%%

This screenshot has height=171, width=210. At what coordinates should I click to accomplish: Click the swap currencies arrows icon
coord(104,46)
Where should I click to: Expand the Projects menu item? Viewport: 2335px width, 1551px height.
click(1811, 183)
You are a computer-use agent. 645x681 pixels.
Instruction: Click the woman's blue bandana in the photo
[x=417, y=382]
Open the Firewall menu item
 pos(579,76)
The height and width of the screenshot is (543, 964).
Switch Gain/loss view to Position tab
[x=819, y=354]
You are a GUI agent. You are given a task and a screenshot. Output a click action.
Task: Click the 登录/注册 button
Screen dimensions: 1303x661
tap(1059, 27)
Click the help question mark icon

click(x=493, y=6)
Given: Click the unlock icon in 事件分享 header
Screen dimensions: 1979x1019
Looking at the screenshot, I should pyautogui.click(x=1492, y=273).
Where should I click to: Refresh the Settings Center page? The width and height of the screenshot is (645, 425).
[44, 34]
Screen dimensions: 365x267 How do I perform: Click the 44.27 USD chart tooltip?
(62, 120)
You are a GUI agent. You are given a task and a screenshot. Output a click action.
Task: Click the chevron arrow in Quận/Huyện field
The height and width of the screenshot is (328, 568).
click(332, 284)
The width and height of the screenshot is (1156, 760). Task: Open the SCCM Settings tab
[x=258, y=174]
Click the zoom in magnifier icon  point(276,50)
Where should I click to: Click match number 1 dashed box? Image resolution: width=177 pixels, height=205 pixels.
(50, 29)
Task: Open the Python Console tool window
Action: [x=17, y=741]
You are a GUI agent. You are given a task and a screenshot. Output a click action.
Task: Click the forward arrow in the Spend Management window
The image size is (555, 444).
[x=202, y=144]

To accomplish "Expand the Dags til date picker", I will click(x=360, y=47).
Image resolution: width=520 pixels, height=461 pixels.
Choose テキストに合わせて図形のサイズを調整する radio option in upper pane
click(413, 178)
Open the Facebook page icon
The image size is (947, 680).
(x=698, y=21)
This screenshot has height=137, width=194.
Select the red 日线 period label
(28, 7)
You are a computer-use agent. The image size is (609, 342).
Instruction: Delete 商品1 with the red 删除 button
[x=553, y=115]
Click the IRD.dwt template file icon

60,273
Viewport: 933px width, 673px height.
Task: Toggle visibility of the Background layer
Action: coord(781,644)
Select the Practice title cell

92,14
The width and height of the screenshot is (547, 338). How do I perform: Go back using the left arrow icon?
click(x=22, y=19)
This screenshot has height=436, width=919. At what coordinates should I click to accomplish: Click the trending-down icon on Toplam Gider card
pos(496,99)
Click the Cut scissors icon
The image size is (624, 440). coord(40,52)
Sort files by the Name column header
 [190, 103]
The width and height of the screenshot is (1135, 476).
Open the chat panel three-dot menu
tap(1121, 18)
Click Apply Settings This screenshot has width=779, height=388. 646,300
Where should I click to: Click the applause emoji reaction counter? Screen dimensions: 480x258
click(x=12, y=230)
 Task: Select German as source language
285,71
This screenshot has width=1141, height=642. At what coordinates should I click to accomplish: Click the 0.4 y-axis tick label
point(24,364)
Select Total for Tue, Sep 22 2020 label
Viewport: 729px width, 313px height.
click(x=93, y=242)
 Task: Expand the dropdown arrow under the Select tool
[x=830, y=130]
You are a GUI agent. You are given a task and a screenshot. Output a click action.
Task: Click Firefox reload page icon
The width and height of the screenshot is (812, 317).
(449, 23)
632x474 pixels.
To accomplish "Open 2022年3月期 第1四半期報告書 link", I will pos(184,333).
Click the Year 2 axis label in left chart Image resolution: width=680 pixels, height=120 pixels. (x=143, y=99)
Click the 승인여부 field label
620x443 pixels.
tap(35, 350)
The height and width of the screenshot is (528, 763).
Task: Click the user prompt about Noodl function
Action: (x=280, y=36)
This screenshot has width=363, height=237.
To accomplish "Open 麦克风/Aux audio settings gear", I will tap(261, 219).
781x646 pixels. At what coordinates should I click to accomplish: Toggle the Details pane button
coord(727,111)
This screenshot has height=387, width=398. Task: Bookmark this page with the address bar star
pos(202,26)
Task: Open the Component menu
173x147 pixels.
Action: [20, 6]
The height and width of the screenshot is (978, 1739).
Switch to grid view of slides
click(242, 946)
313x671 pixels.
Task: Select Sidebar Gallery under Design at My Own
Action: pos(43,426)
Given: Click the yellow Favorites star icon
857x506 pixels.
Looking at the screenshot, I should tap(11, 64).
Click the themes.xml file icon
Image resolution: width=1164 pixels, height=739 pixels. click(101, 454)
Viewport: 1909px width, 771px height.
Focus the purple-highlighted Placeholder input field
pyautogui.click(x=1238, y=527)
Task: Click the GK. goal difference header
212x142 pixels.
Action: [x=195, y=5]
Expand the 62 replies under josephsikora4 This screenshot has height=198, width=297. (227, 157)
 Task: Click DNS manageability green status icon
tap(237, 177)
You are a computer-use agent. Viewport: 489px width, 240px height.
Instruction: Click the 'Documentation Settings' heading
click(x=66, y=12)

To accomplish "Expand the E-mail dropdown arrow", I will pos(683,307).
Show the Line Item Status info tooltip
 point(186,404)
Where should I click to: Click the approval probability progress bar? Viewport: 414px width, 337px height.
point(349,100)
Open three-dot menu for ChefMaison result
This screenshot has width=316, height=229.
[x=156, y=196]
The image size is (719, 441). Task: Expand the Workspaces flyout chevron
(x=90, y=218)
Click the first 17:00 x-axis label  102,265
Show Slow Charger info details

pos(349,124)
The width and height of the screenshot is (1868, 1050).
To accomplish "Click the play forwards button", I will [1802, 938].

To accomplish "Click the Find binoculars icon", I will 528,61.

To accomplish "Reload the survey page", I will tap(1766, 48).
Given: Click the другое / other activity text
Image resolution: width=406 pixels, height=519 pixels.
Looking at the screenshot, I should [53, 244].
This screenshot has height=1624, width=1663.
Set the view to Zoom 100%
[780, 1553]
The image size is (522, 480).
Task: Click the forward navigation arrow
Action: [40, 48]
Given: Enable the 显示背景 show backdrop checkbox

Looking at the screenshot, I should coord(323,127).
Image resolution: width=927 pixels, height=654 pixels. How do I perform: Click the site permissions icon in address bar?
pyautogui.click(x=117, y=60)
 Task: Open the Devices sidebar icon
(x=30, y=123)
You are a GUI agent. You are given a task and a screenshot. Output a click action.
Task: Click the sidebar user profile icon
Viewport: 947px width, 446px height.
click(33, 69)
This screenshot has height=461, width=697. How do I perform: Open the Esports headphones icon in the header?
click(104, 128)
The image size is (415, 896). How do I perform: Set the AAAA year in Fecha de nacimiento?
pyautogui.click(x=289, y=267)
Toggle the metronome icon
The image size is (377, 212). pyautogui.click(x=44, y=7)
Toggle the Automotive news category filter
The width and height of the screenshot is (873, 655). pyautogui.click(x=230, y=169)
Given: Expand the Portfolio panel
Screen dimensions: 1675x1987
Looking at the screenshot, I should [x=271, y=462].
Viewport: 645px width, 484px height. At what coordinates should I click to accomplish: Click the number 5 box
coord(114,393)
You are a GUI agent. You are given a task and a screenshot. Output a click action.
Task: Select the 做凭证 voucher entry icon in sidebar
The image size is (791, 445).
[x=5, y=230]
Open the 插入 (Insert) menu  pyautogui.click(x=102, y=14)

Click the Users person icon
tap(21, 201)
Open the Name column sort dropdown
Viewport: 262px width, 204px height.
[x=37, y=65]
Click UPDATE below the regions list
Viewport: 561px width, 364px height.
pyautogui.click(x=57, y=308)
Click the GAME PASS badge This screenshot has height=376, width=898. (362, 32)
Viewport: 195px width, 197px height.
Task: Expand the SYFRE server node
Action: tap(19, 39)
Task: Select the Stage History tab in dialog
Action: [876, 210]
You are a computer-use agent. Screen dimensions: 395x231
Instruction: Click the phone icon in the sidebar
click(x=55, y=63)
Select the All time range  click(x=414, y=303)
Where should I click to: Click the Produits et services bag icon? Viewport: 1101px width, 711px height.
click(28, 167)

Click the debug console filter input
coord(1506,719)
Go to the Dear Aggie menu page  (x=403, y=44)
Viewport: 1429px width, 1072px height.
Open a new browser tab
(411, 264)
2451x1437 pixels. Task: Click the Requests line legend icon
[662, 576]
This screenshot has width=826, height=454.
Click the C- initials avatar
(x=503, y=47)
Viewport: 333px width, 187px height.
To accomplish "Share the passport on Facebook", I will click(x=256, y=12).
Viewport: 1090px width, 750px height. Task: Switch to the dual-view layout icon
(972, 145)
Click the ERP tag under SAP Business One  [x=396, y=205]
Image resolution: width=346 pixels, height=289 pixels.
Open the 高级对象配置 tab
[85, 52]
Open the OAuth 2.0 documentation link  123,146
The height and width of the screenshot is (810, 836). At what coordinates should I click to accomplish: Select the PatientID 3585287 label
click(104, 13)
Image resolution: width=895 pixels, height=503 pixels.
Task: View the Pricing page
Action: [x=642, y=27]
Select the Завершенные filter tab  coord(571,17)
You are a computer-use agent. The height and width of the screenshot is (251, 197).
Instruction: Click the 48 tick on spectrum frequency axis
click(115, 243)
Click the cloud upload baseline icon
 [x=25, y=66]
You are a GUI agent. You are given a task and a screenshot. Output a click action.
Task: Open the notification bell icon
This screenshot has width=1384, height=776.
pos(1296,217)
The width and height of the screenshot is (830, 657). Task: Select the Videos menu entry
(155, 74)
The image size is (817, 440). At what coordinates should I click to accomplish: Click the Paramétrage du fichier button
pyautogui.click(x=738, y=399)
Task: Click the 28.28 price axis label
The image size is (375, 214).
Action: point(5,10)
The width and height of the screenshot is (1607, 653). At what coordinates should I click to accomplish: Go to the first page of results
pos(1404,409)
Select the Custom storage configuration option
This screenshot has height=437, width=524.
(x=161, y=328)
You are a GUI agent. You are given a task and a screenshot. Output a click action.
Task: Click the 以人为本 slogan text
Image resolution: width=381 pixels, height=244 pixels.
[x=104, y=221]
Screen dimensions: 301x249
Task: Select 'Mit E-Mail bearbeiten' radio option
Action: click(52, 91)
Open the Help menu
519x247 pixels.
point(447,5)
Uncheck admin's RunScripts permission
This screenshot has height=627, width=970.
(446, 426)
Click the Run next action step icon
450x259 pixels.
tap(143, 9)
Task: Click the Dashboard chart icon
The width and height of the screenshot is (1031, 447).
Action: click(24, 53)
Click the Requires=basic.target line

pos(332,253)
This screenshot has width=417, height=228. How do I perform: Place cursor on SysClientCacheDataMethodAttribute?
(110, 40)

%%

* _Request_
Copy out the lines above, the stretch from the start through the line containing "[x=417, y=382]", reproducing each one exactly.

* _Response_
This screenshot has height=171, width=210. At what coordinates should I click to accomplish: Click the swap currencies arrows icon
coord(104,46)
Where should I click to: Expand the Projects menu item? Viewport: 2335px width, 1551px height.
click(1811, 183)
You are a computer-use agent. 645x681 pixels.
Instruction: Click the woman's blue bandana in the photo
[x=417, y=382]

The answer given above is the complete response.